Cultural influence based on dialogue
In terms of international outreach, one of the most inspiring projects presented is that of the “Conversations de savoir-faire”, organized in China in 2024 on the occasion of the 60th anniversary of Franco-Chinese diplomatic relations. At the initiative of the French Ambassador in Beijing, French and Chinese craftspeople shared techniques, gestures, tools—and cultural differences.
A moment of emotion, but also a demonstration of active cultural diplomacy. “We are not an ordinary industry. We are a cultural industry.” This is why the Comité Colbert engages internationally not only to promote, but also to understand, dialogue, and forge connections.
Regulatory battles in Brussels
This prestige does not spare the luxury industry from another, more technical battle: European regulation. Bénédicte Épinay minces no words: “We are facing an avalanche of regulations. 152 texts in two years under the Green Deal.”
Some bring progress. Others, absurdities. A striking example: the proposal to authorize only ten bottle shapes for perfumes, with a view to standardization. “But what about intellectual property? Brand identity?” Another aberration: equating the recycling of unsold goods with their destruction, disregarding the sustainability efforts deployed by the houses. “The danger is that luxury becomes a dirty word, that cultural exception is ignored. We are not H & M. We must be considered a special case.”
The Comité Colbert carries this voice to Brussels. A voice of vigilance, education, and economic diplomacy.
Air France: transporting French elegance
For Sylvie Tarbouriech, Vice President of Global Image for the Air France group, French luxury is also embodied in travel. “Since 1933, Air France has been a showcase of the best of France. And First Class is the quintessence of it.”

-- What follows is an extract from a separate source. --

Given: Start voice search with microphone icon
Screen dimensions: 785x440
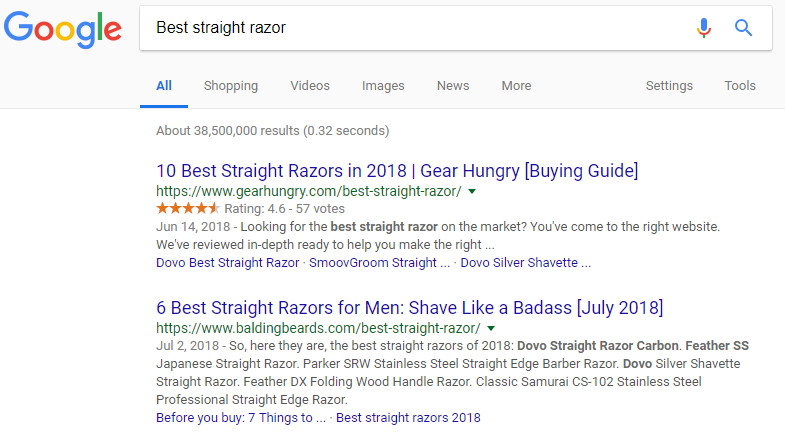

The airline has managed to make the sky an extension of the art of living. Uniforms designed by fashion designers, Bernardaud china, champagne in all classes… “We have a mission: to offer a comprehensive luxury experience, combining know-how, relationships, and elegance.” The key word? Personalization. “Good service means knowing when to speak, and when to remain silent. It’s the art of the right distance.”
A plural definition, but a common ambition
At the end of the conference, each speaker is invited to define what “French luxury” represents to them. The answers, varied, form a coherent landscape: anchoring in history, excellence of gestures, transmission of knowledge, attention to detail, but also creative boldness and the ability to make people dream.
Jean d’Haussonville, French Ambassador to Monaco, concludes aptly: “Luxury, etymologically, comes from lux: light. It illuminates, it creates, it transcends.” For him, French luxury is like a French garden: geometric, rigorous, but open to emotion, to nature, to the unexpected. A subtle balance between reason and dream, heritage and desire.
And if, as Jean-Louis Dumas said, luxury was that desire that prevails over reason? In an era marked by geopolitical tensions, climate challenges, and transmission issues, French luxury remains a rare, precious… and inspiring resource.